The FEHBlog noted yesterday that prescription drug manufacturer continue to issue periodic price increases for their products. The Wall Street Journal puts this benefit cost issue in perspective with an article reporting that
After years of surging U.S. drug prices, the two largest drugstore companies said some pricey prescription medicines are becoming more affordable.
CVS Health Corp. and Walgreens Boots Alliance Inc. said Thursday that their pharmacy revenues are taking a hit from an increase in generic alternatives, particularly for some expensive specialty drugs, along with slowing price inflation for name-brand medications.
“You’re going to see continued dampening going forward as you think about the pipeline of generics coming into the markets,” said CVS finance chief Dave Denton, who didn’t discuss specific products.
Lower prices will dent the company’s revenue, but ultimately could lead to increased profits because generics generally have a higher margin than name-brand drugs. “The introduction of generics can really dampen the top line but affect the bottom line in a positive way,” Mr. Denton said.The Department of Health and Human Services recently issued a report on 2016 medical loss ratio results. The ACA requires that health insurers spend at least 80% of premium dollars (85% in the large group market) on health care and quality costs. Insurers that fall below these thresholds must refund the difference to employers in the large and small group markets and consumers in the individual market. The medical loss ratio is calculated on a market basis per state. Insurers met the thresholds with respect about 95% of consumers in the employer markets and 90% in the individual market. It's an interesting report. The FEHBlog does think that the medical loss ratio has lead to CVS buying Aetna and not the other way around. Nevertheless, the FEHBlog is encouraged by this American Spectator piece on how the private sector can fix healthcare.
Finally Modern Healthcare reports that
Profits at the more than 4,800 U.S. community hospitals rose 3.8% in 2016, climbing to $76.1 billion, from $73.3 billion a year earlier.
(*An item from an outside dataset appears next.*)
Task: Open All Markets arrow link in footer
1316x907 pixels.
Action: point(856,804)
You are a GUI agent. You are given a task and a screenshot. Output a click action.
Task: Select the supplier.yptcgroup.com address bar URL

The trend follows years of steadily increasing profits.
Total net revenue reached $979 billion in 2016—including nursing home results—and expenses were $903 billion, according to the 2018 edition of the American Hospital Association's Hospital Statistics report aggregating hospital financial and utilization trends, which was released Thursday. The annual report includes data on all 4,840 registered community hospitals in the U.S.—159 fewer than in 2012.
The AHA data show community hospital profits have risen 15% since 2012, when they were $53.2 billion.
The ACA imposes no profit limits on community hospitals. The FEHBlog is a fan of profit but not of price controls.